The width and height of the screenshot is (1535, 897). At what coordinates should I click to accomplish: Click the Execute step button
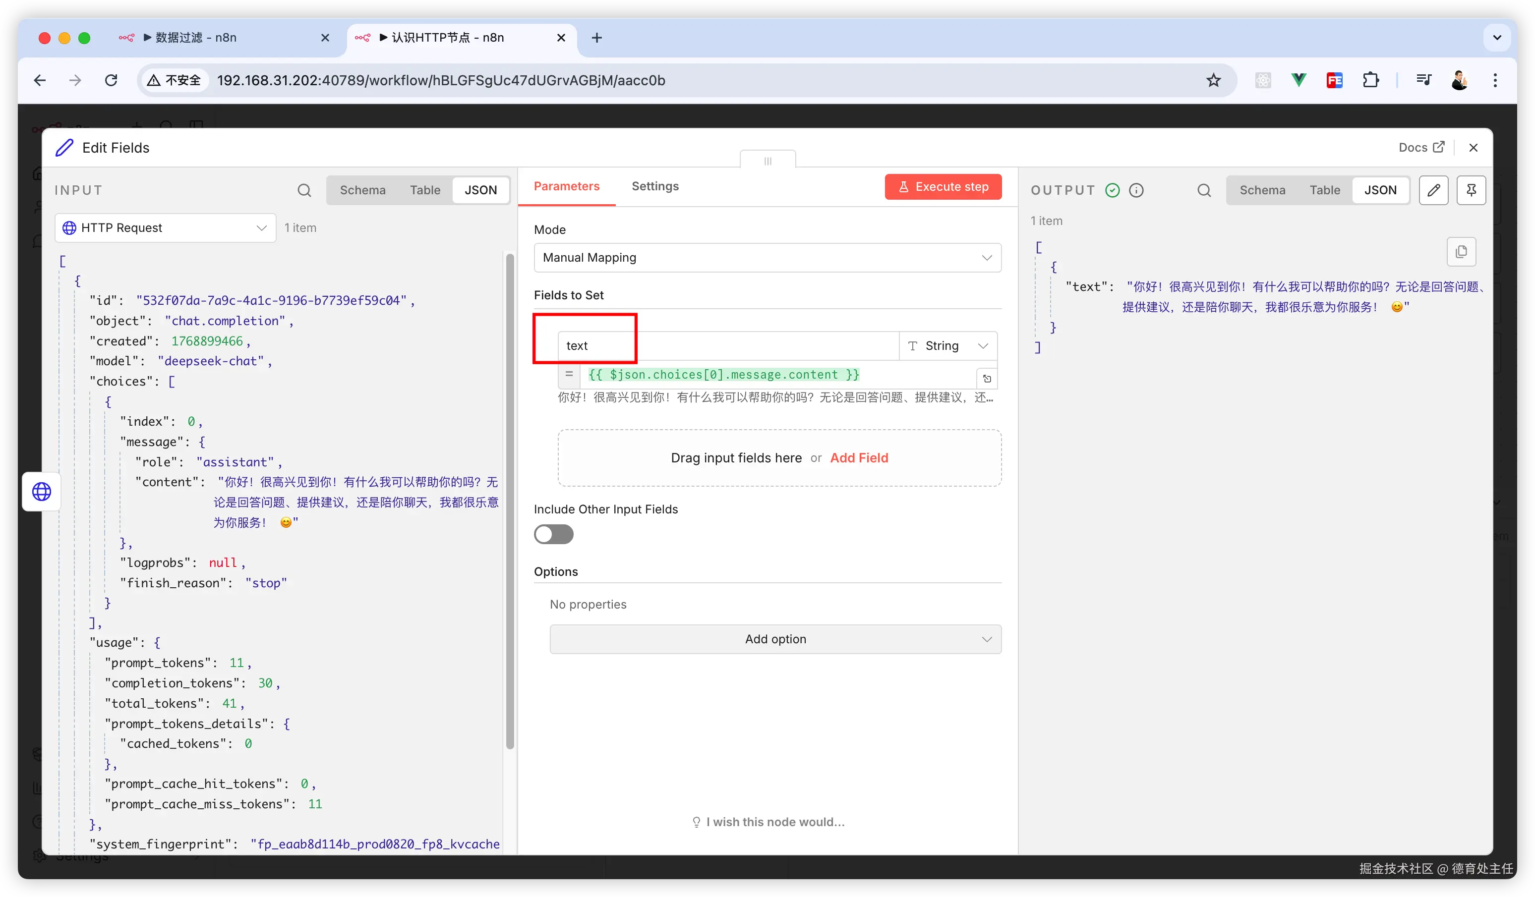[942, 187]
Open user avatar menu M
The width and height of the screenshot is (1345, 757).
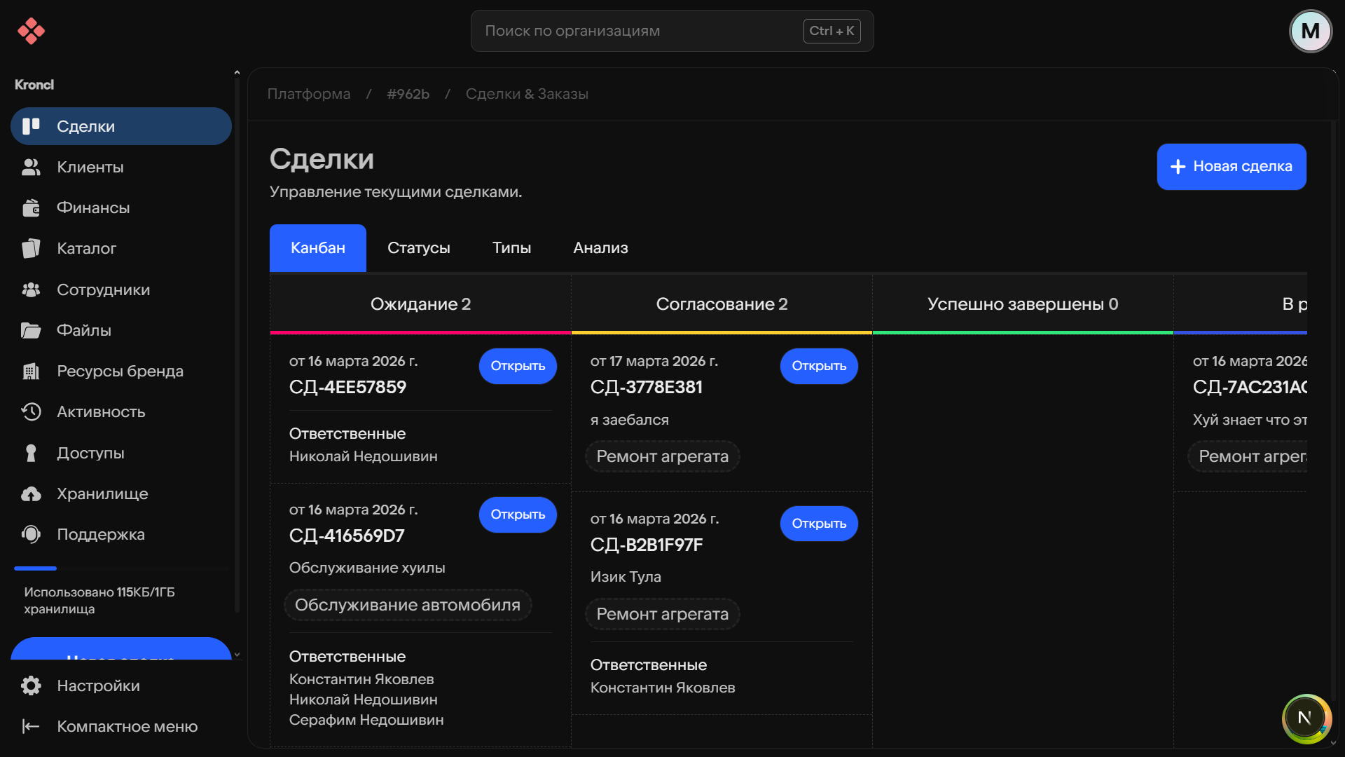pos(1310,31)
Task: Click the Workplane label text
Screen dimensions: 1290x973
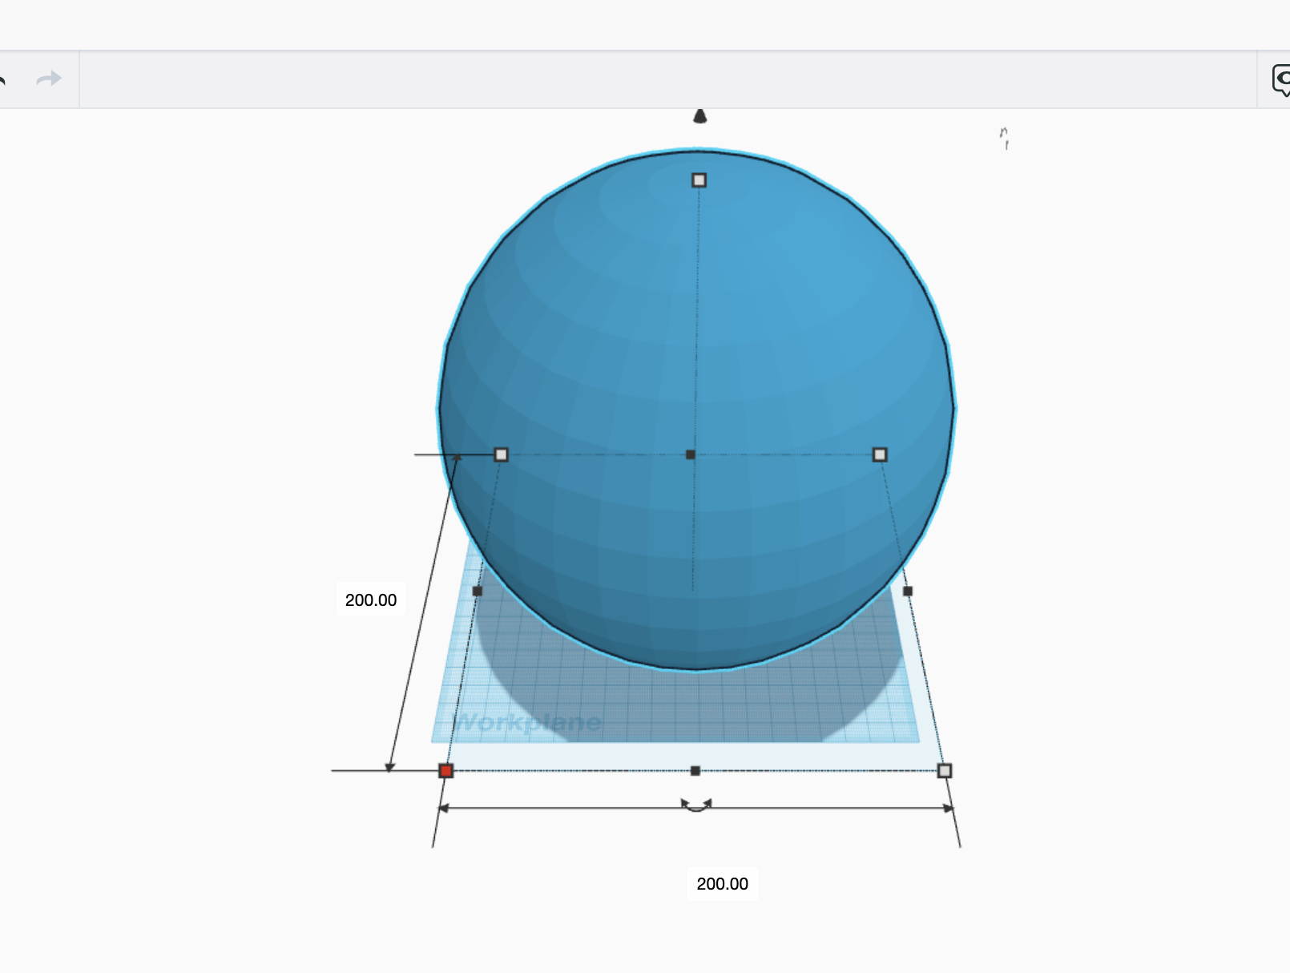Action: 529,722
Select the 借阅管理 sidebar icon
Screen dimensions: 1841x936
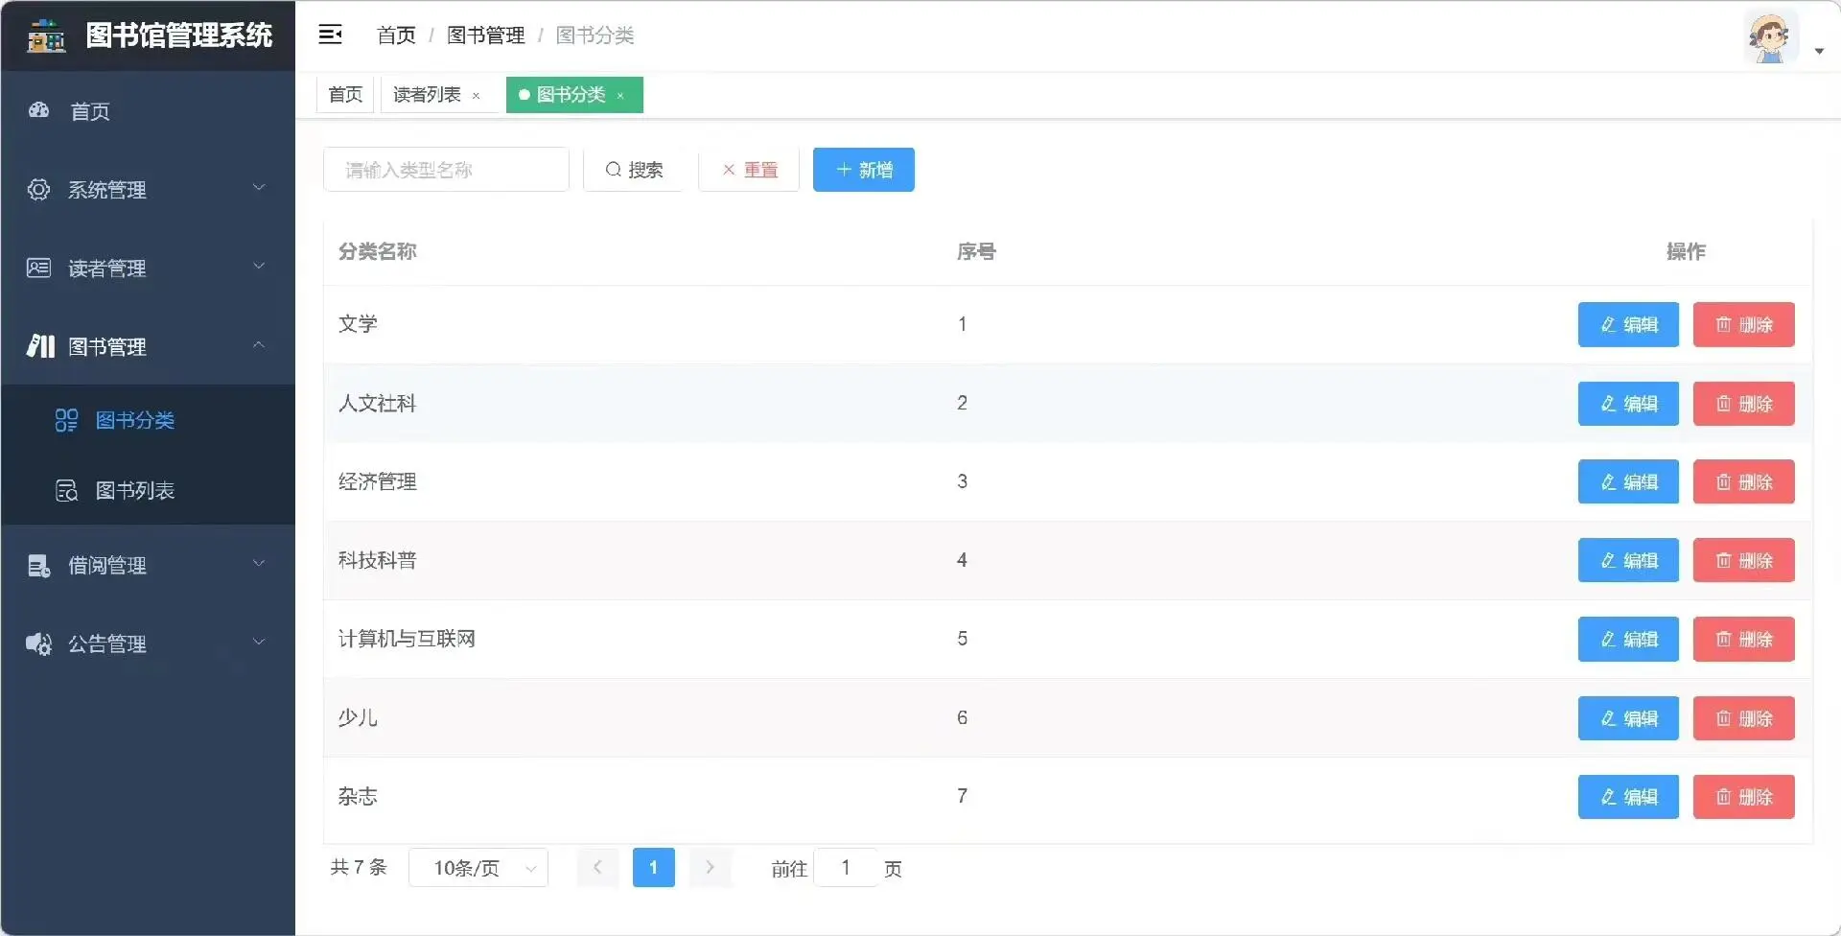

***

→ Requirement
Output the line that contains "Open user avatar menu M" and every line after it to the end of the records, word for word, leaving out the pictures.

→ Solution for this task
Open user avatar menu M
The width and height of the screenshot is (1345, 757).
pos(1310,31)
Task: Click the Workplane label text
Screen dimensions: 1290x973
Action: 529,722
Select the 借阅管理 sidebar icon
Screen dimensions: 1841x936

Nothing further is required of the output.